:: AIM ::
Copy out the rows from the line containing "Click the yellow color block in the palette" through the end of the rows, leaving the pictures out of your answer.

:: SOURCE RECORDS ::
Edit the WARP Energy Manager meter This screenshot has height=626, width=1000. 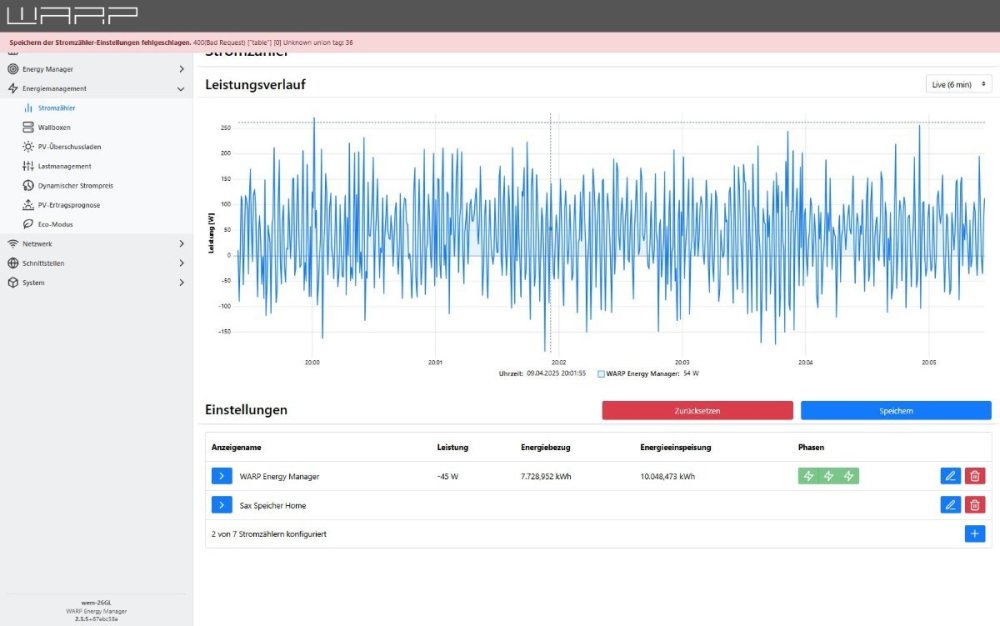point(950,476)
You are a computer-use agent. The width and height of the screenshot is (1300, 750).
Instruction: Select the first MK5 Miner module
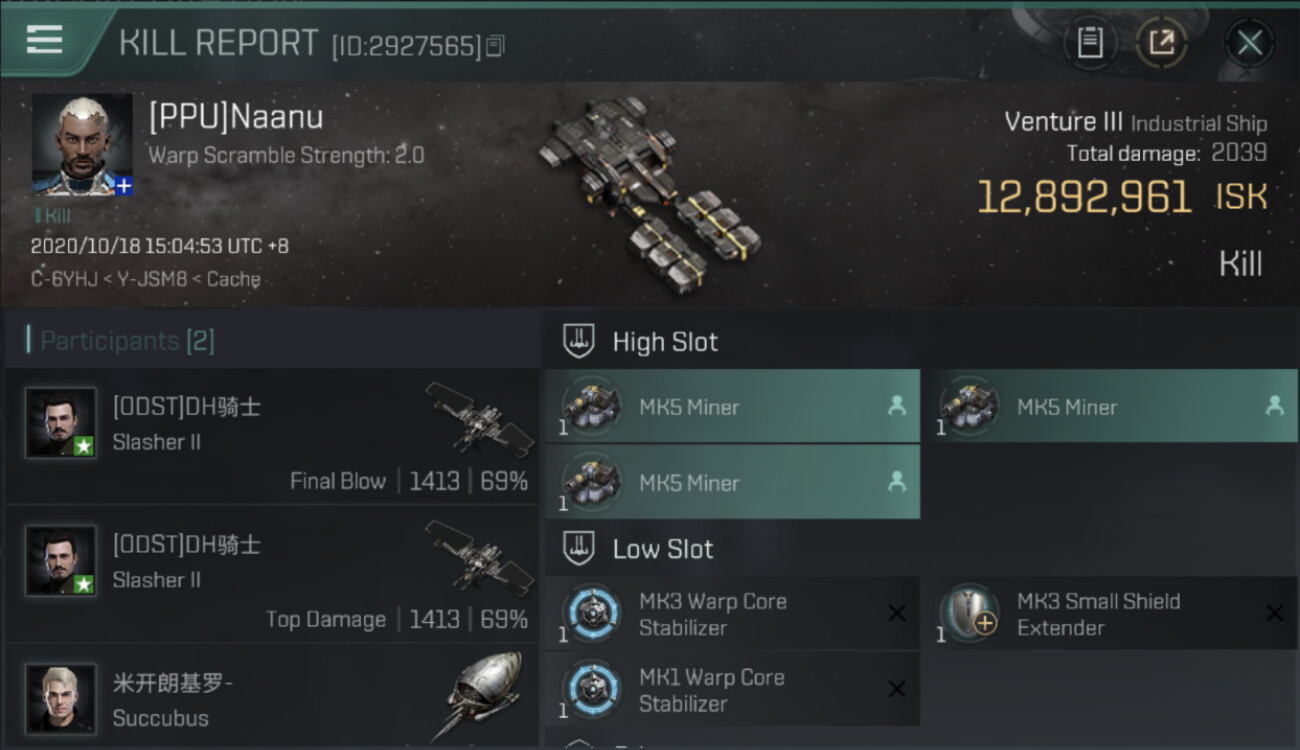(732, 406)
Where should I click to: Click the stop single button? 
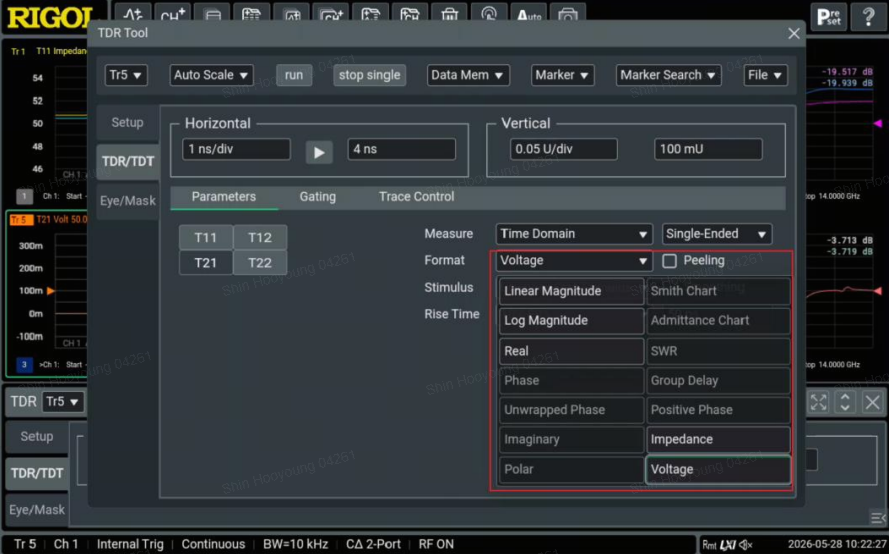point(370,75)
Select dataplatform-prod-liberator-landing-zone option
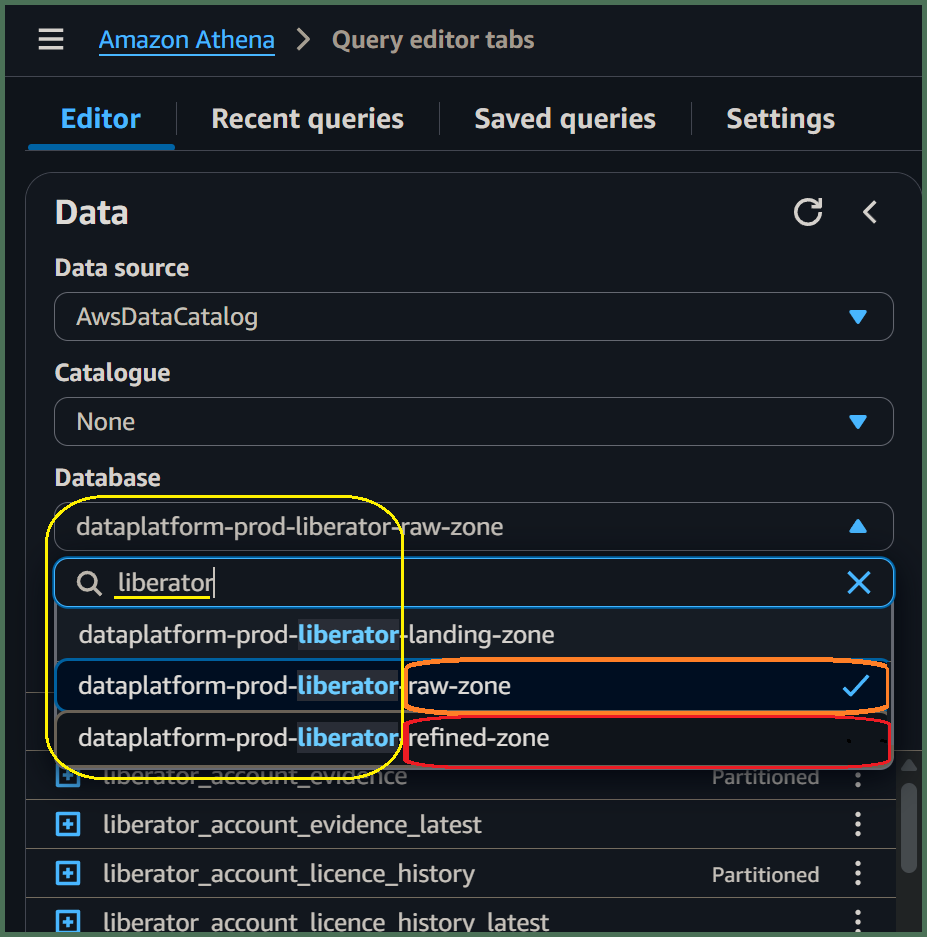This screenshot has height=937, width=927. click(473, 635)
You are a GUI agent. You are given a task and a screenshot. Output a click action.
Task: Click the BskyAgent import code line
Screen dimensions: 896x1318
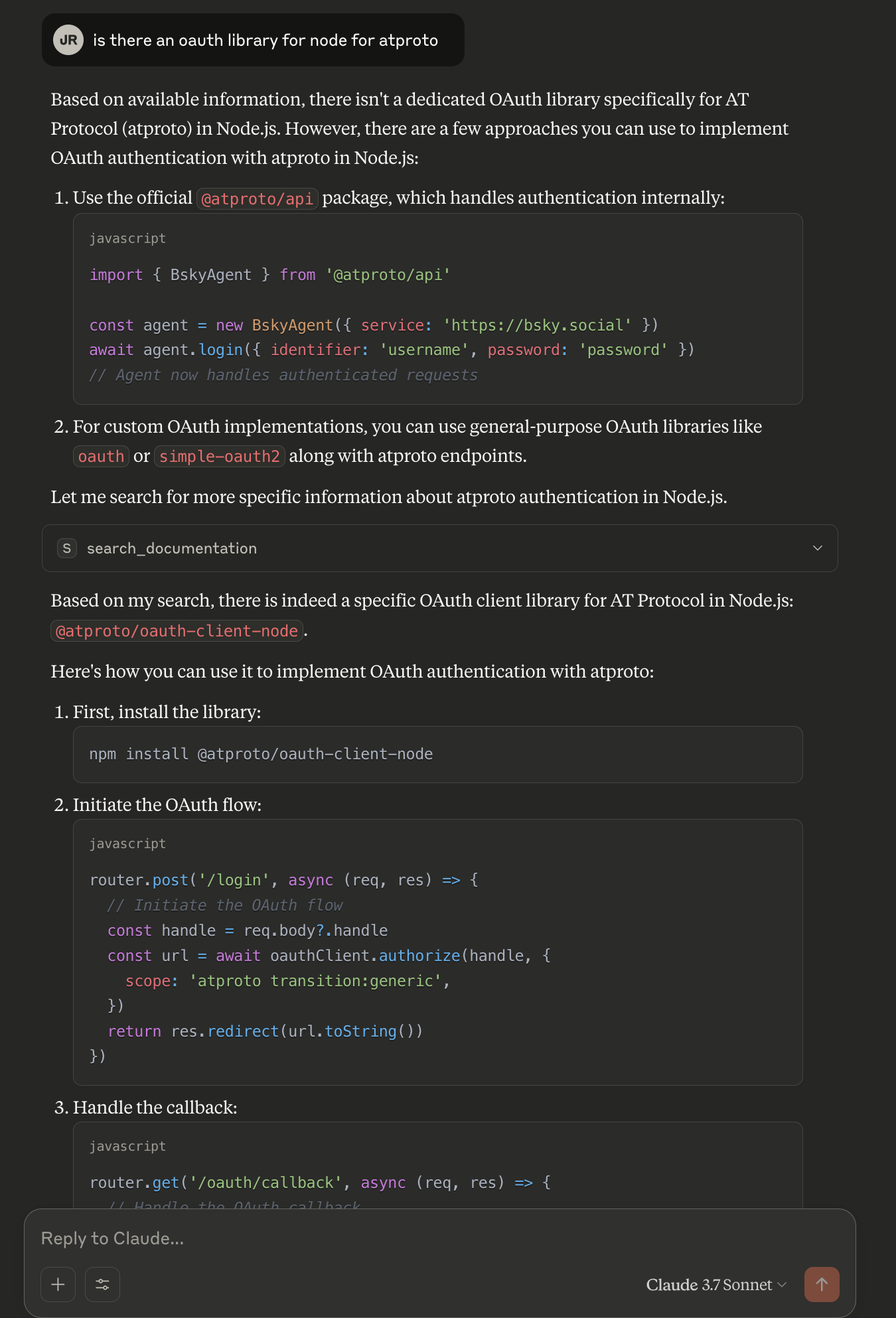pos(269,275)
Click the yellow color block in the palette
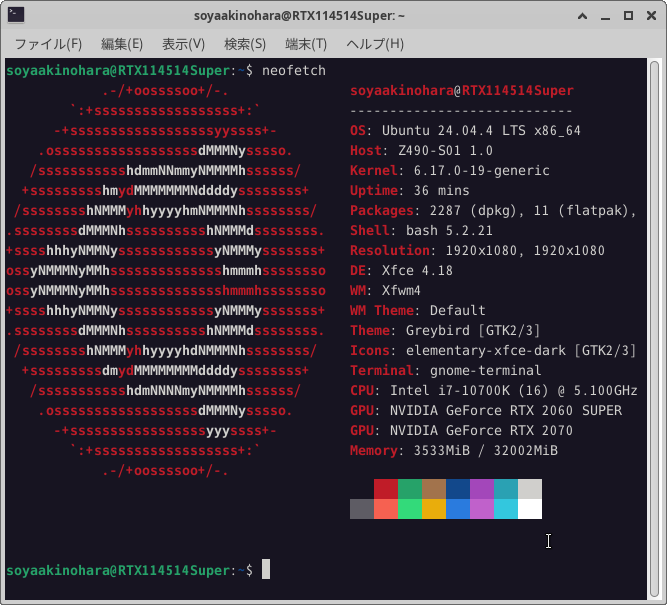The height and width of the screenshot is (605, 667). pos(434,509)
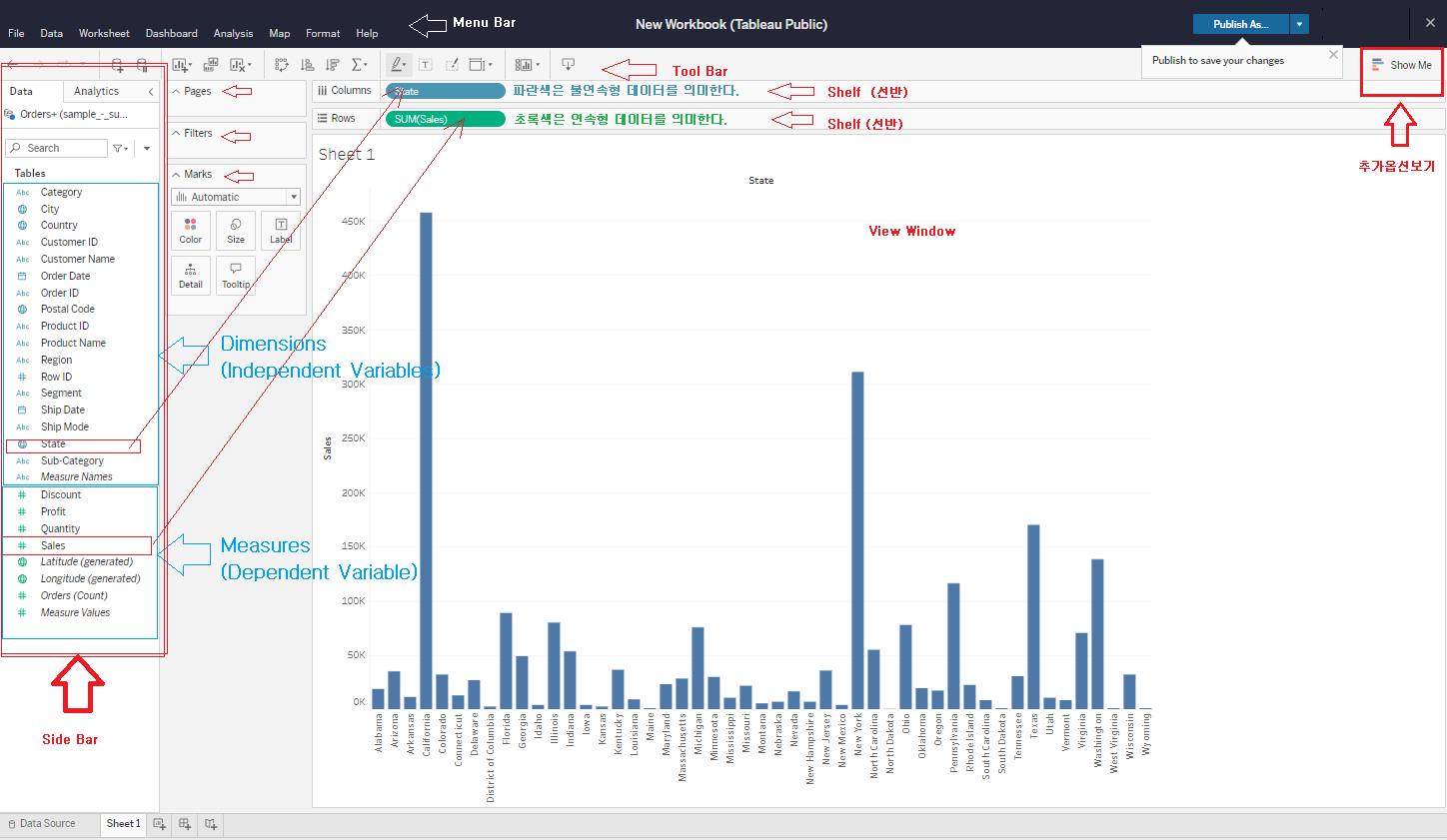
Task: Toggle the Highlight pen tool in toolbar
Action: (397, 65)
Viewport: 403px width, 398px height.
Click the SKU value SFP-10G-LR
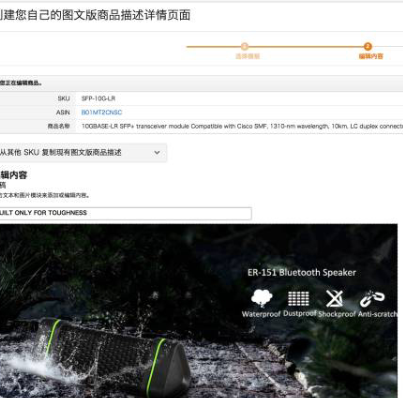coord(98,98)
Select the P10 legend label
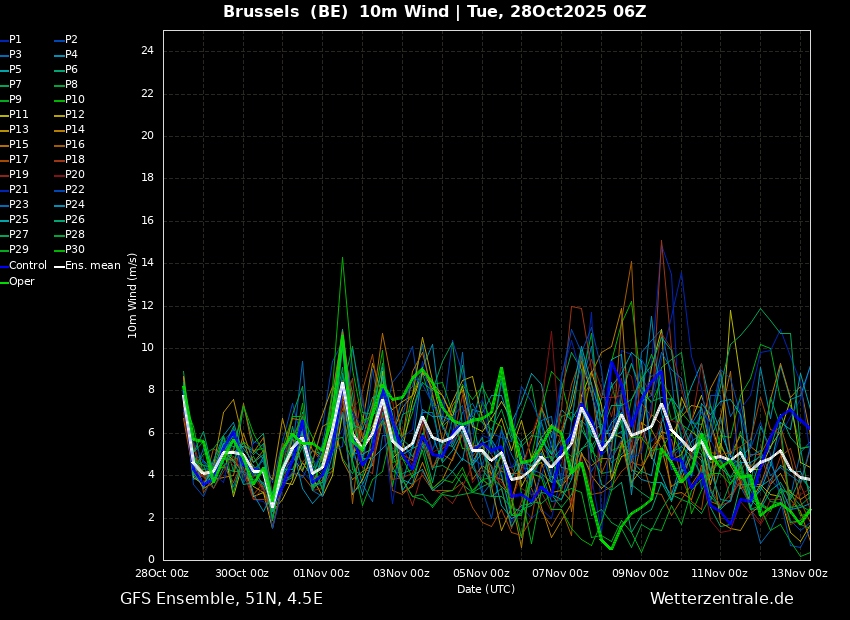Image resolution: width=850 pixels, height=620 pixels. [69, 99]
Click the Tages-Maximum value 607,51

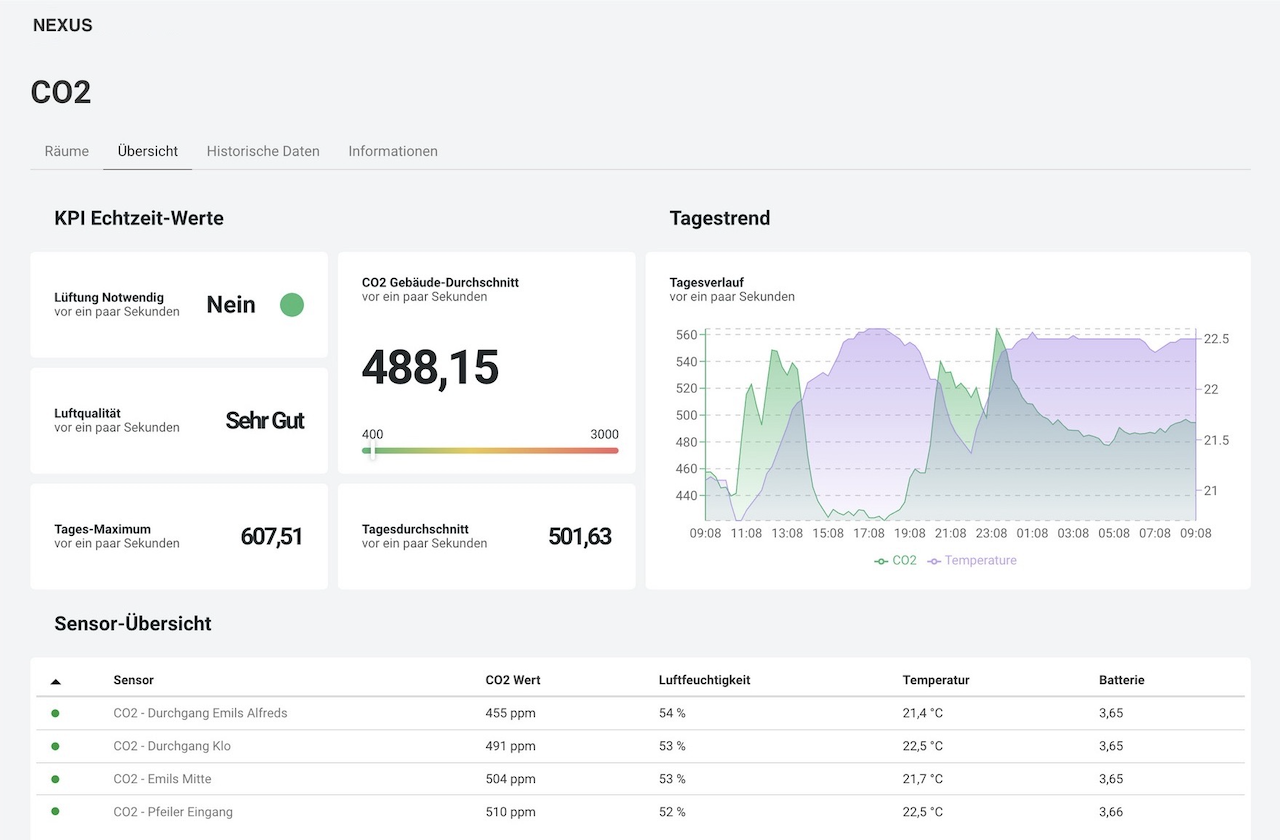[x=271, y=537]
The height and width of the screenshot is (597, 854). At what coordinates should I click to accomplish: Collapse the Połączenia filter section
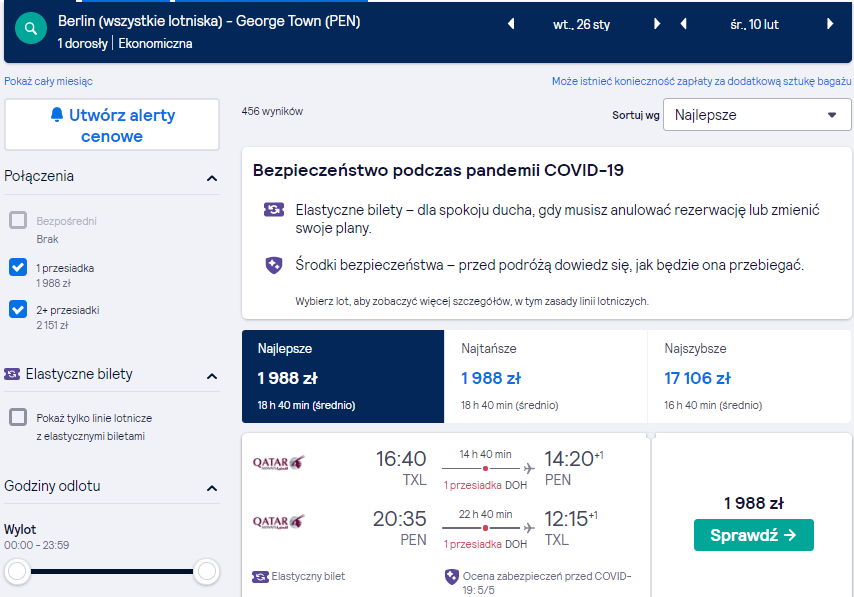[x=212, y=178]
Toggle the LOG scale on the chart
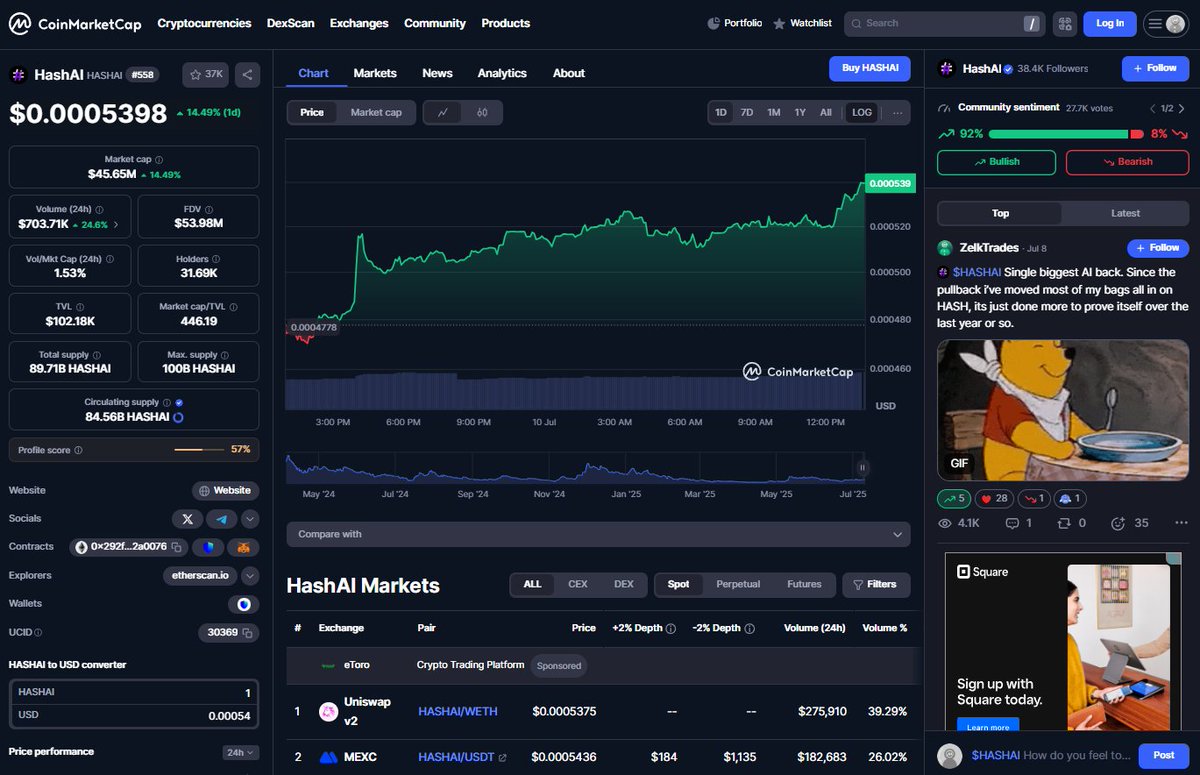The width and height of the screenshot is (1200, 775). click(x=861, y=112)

:: FINAL RESULT ::
Click the yellow color block in the palette
The height and width of the screenshot is (605, 667). pos(434,509)
Task: Toggle the Highlight pen tool in toolbar
Action: (397, 65)
Viewport: 403px width, 398px height.
Click the SKU value SFP-10G-LR
coord(98,98)
Select the P10 legend label
Image resolution: width=850 pixels, height=620 pixels. [69, 99]
Click the Tages-Maximum value 607,51

[x=271, y=537]
The height and width of the screenshot is (597, 854). At what coordinates should I click to accomplish: Collapse the Połączenia filter section
[x=212, y=178]
Toggle the LOG scale on the chart
The width and height of the screenshot is (1200, 775). click(x=861, y=112)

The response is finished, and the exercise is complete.